Chris Giles has done a long piece in the FT on this for the true masochists. It's not great for Wales but actually not as bad as it might at first seem. The north east appears to have bucked the trend a little so Wales is now in last place. Everywhere is falling further behind the south east and Wales is no different. It actually seems to be the midlands that is relatively declining the most, so it's now pretty much on a par with the north. The gap between Wales and the midlands might have narrowed a little. Incidentally given the midlands seems to have slipped backwards one wonders why there is such a attention being given to HS2 and faster journey times between London and the north as some supposed economic panacea. If that's so important why isn't the midlands doing better? Seems to me that once you get outside the London commuter belt the picture is very similar and high speed rail won't fix that.

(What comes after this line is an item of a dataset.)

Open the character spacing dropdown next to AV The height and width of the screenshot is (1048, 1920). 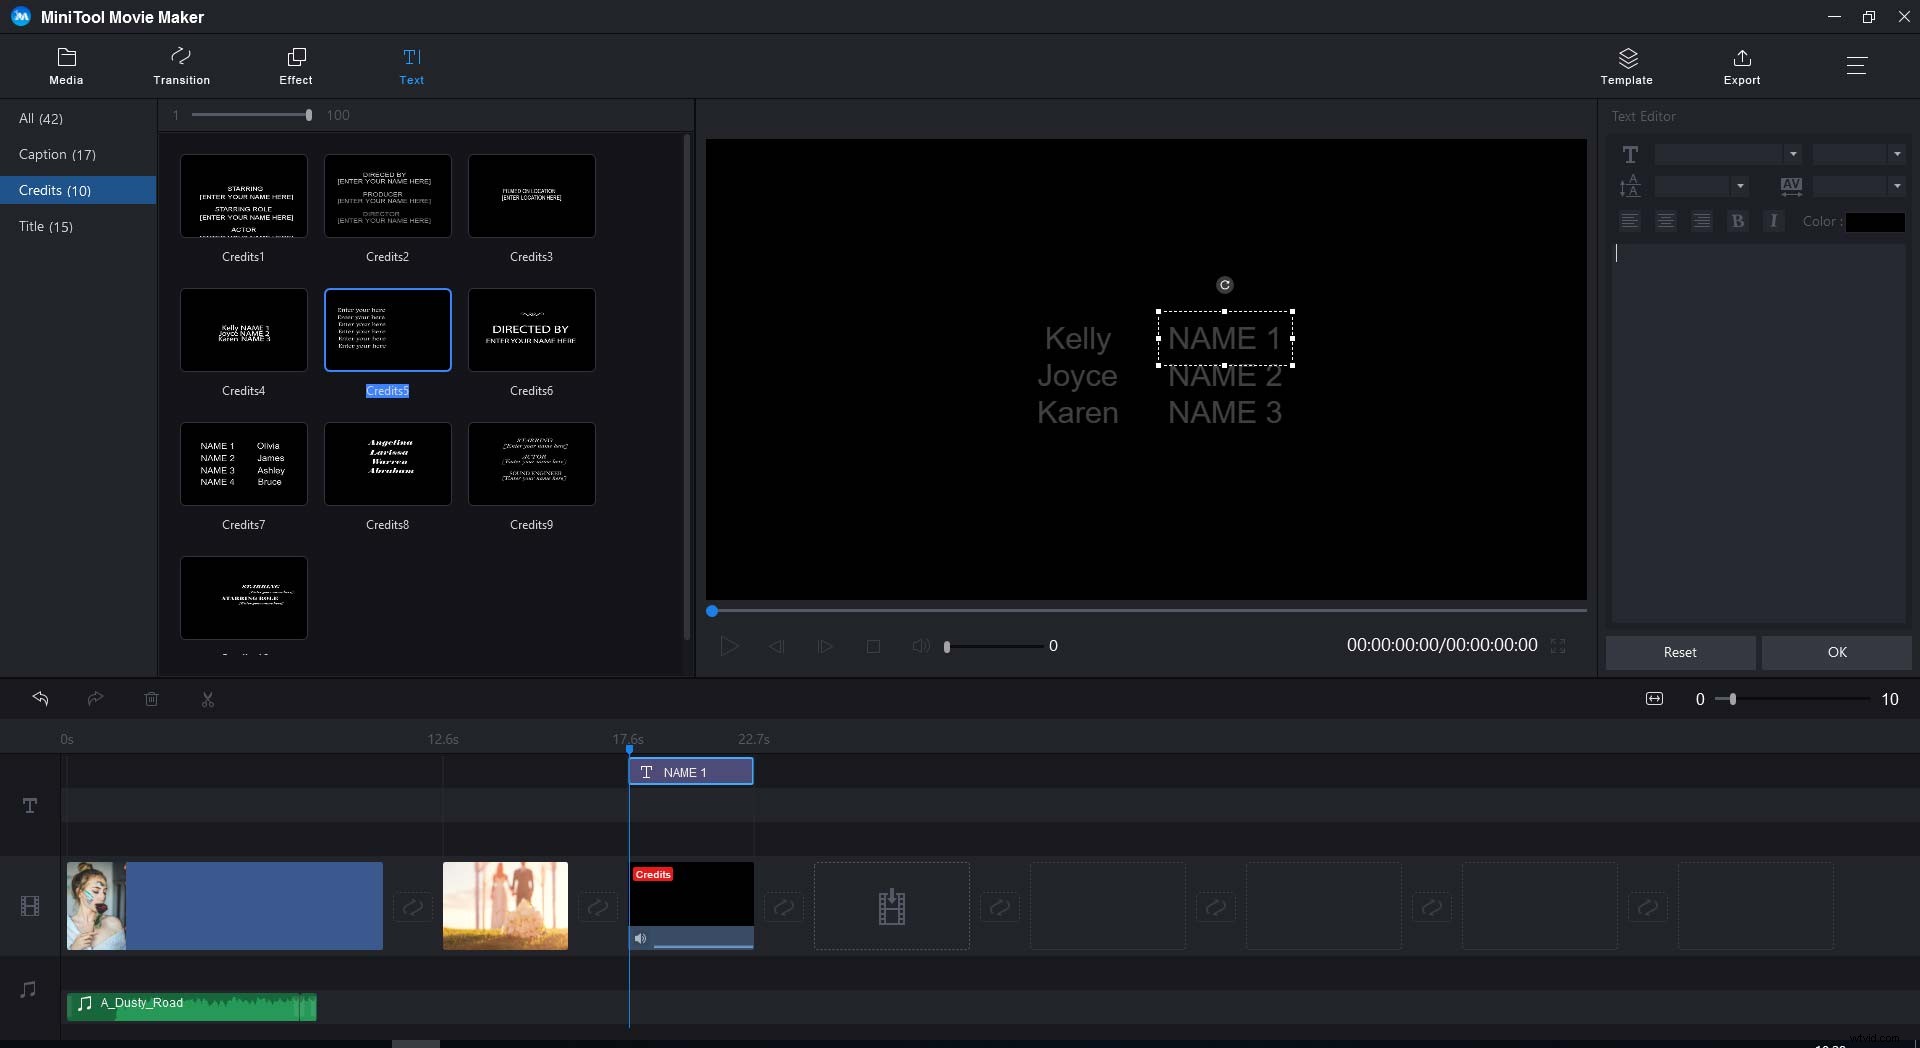(x=1897, y=186)
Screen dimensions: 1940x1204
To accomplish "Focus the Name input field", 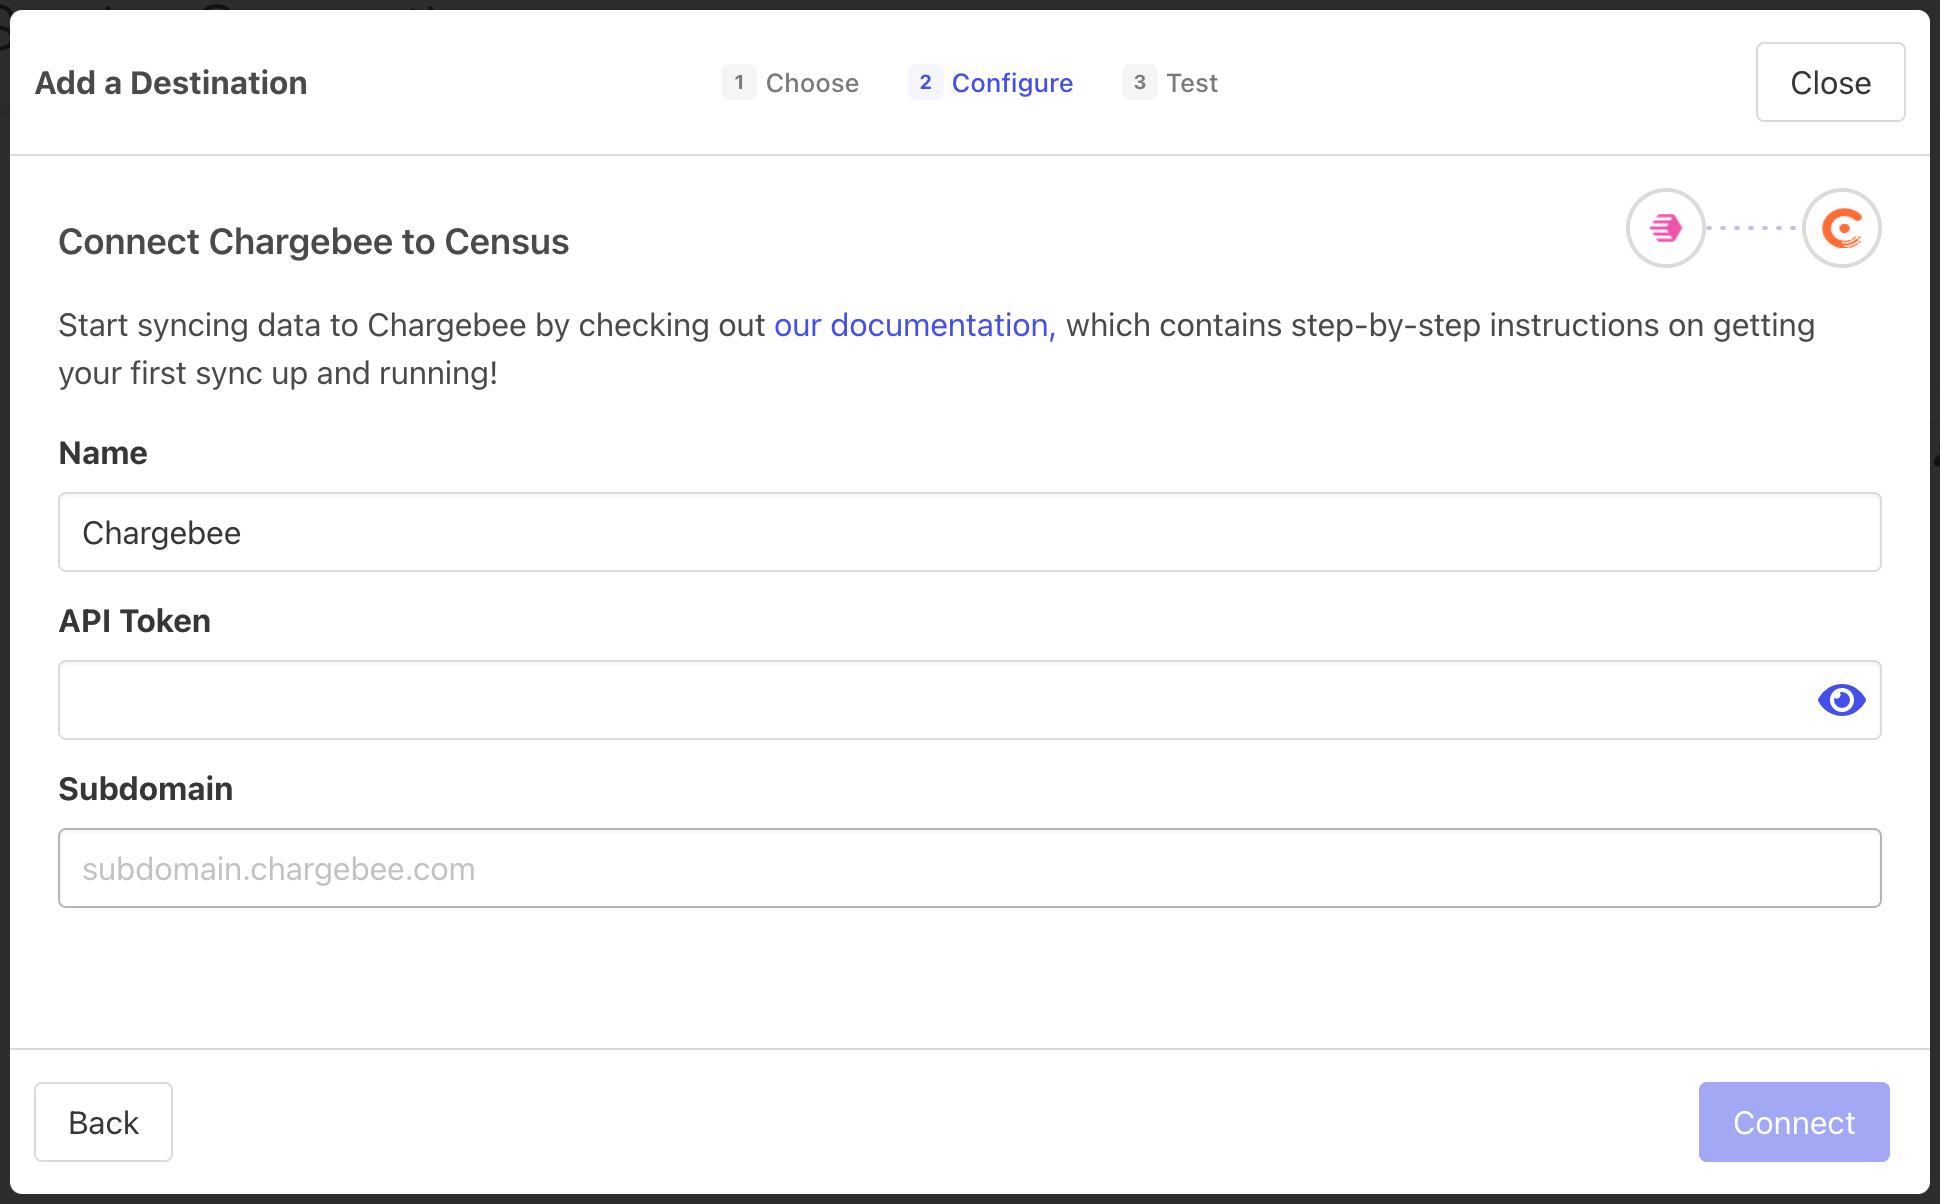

I think RC is quite right to focus on planning and housing. I heard it said recently that the UK has the most expensive land anywhere in the world except Monaco! Who'd want to invest in anything else? We desperately need political leaders who will tell the public the truth about this. Instead we have a ruthlessly political Chancellor who just wants to blame everything on Labour (and before Jantra gets all excited, no I'm not suggesting they are entirely innocent).

What could be done here in Wales under our devolved powers? Hard to say, but given we appear to be turning into a soft one-party state I don't hold out much hope.